The actor Ed Begley Jr. has a widely-circulated OpEd piece touting his eco-friendly activities, featuring a proud announcement that his exercise on his stationary bicycle generates the electricity he uses to toast two pieces of bread.
Now those two pieces give him 200 calories, but he burns at least 100 calories on the bike. So half of his eco-friendly exercise is lost because he needs to obtain additional food from elsewhere to maintain his weight — food whose growth and distribution have environmental consequences too, as does the manufacture of his bicycle.
This illustrates the general equilibrium difficulties of so many pro-environmental activities about which the rich and famous boast.
Saving the environment in one market generates consequences in others. Perhaps the best illustration is the misguided effort to generate ethanol from corn by subsidizing farmers to switch to corn production. Fine for gasoline users, and fine in reducing environmental damage from gasoline; but corn uses lots of water (environmental depletion) and, moreover, the subsidies have helped fuel the spurt of inflation in food prices worldwide.
There should be a rule: before helping the environment in one market, we should be required to think through the impacts on other markets.

@ L.A.King
There are a few domains where free market should not apply, and I believe health care is one of them. To prove it you just need to compare health care systems in different countries…
The first economics piece I ever read as a freshman in college was by Henry Hazlitt and was called something like “The two main fallacies of economics”. They were: one, only considering the impacts of an action in the short run and not the long run, and two, only considering the effects of the action on one group and not all groups. I only have a BA in Econ and am no expert but still it seems to me that most misguided economic policies today can be said to suffer from one of those two fallacies. If only those in charge could have taken one day of economics. Imagine if Doctors had less than a day of medical school.
@6 (Ryan)
We’re probably way too down the path of arguing about the trees rather than the forest. However, I note that the health benefits of excercise (especially heart risks) can be found independent of weight. Thus, Ed can’t just eat less and be healthy, he must excercise. It is a nearly perfect example of a win/win (although I note there may be additional energy costs of making the machine he uses to convert the mechanical energy to electricity)

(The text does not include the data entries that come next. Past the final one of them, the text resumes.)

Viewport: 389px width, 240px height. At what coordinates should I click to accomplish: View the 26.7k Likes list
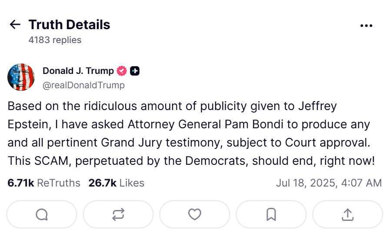116,183
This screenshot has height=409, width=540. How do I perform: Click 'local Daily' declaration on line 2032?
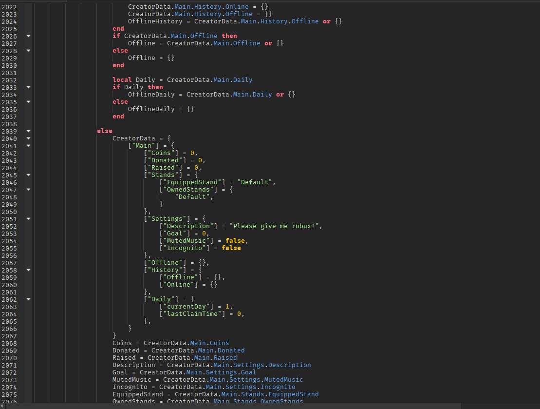coord(127,80)
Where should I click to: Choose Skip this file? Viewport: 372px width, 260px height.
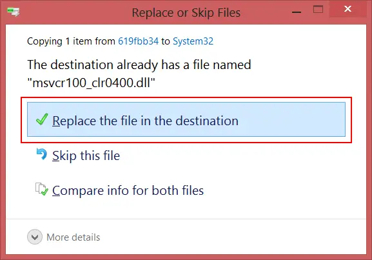86,155

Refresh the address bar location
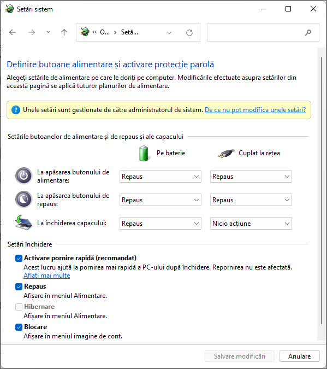pos(189,32)
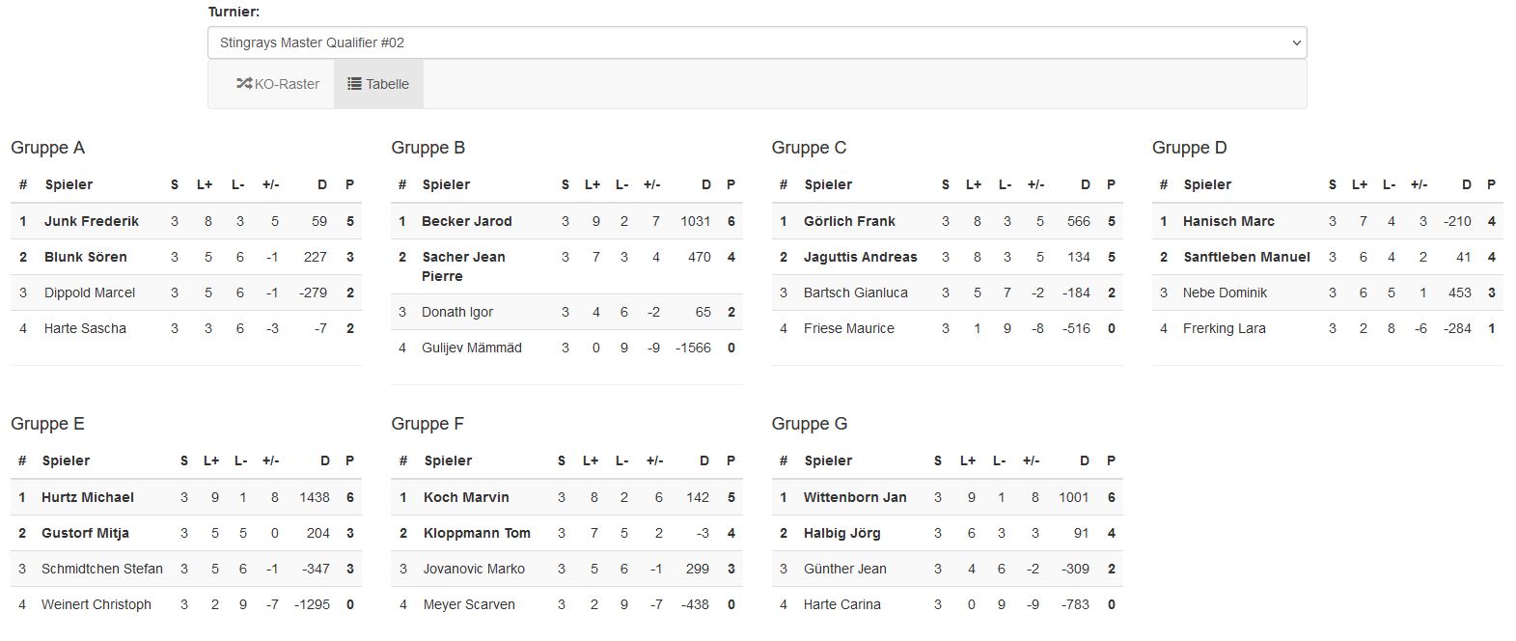Screen dimensions: 1516x641
Task: Click the list icon beside Tabelle
Action: (354, 84)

Well, if Mr. Begley Jr. used his feces as fertilizer to grow a tree, then he could get some of those calories back that he ate in the form of toast.
Really, we have to just accept that we’re not plants and we’re on the “wrong” side of the carbon exchange in terms of our biology. But if we cultivate a garden in an organic, natural way, we’re doing fine.
As was pointed out, the cost of exercise offsets a greater cost in terms of medical care for a sedentary lifestyle. Efficiency gains are always win win. If you can do what you have always been doing with less resource input that’s just plain better. People need a source of exercise and activity or their health suffers. Instead of letting his work just go to heat, Ed is capturing it for reuse. Now, an even better solution would be to get exercise while planting trees or collecting recyclable material off the street. However we shouldn’t criticize someone for doing something good just because it isn’t best.
How far is this argument taken? If Ed exercises and so increases his lifespan by improved health, he harms the environment in the long run. Humans are bad for the Earth, so he should strive to expire as soon as possible.
And on the topic, what’s the problem with gasoline? It’s carbon neutral (just like trees): 50 million years ago, carbon from vegetation was “sunk” into dinosaurs and sequestered into oil. Now we’re liberating that carbon and simply putting back into the environment.
This article features an invalid comparison but it refers to a large issue in carbon and other environmental regulation where we are to give ‘credits’ for reducing impacts.
Should Beagley get a credit for reducing energy usage on an activity he might have done using traditional methods(toast/pollute)?
Should he receive less of a benefit if the traditional activity got its energy from a ‘green’ source?
Should he even be charged for the effects of his activity?
This is commonly referred to as a baseline or benchmarking issue. The funny thing is it is the industries that pollute the most who stand to benefit the most from pollution trading schemes if they can game the benchmarking process!
#7 (Speed) nailed it: green initiatives should be required to complete economic impact studies. Ironically, if economic impact studies were to become required, the green lobby would be faced with a procedural hurdle they themselves invented. What comes around, goes around.
I applaud Ed Begley’s efforts; I can do without his condescending manner. That’s the problem, in general, with the green movement: too much preaching, not enough pragmatism. When will the greens start calling BS on the Hollywood-types who talk a good game but own 4 guzzling luxury cars, 3 large homes with large heating/cooling needs, and 1 plane?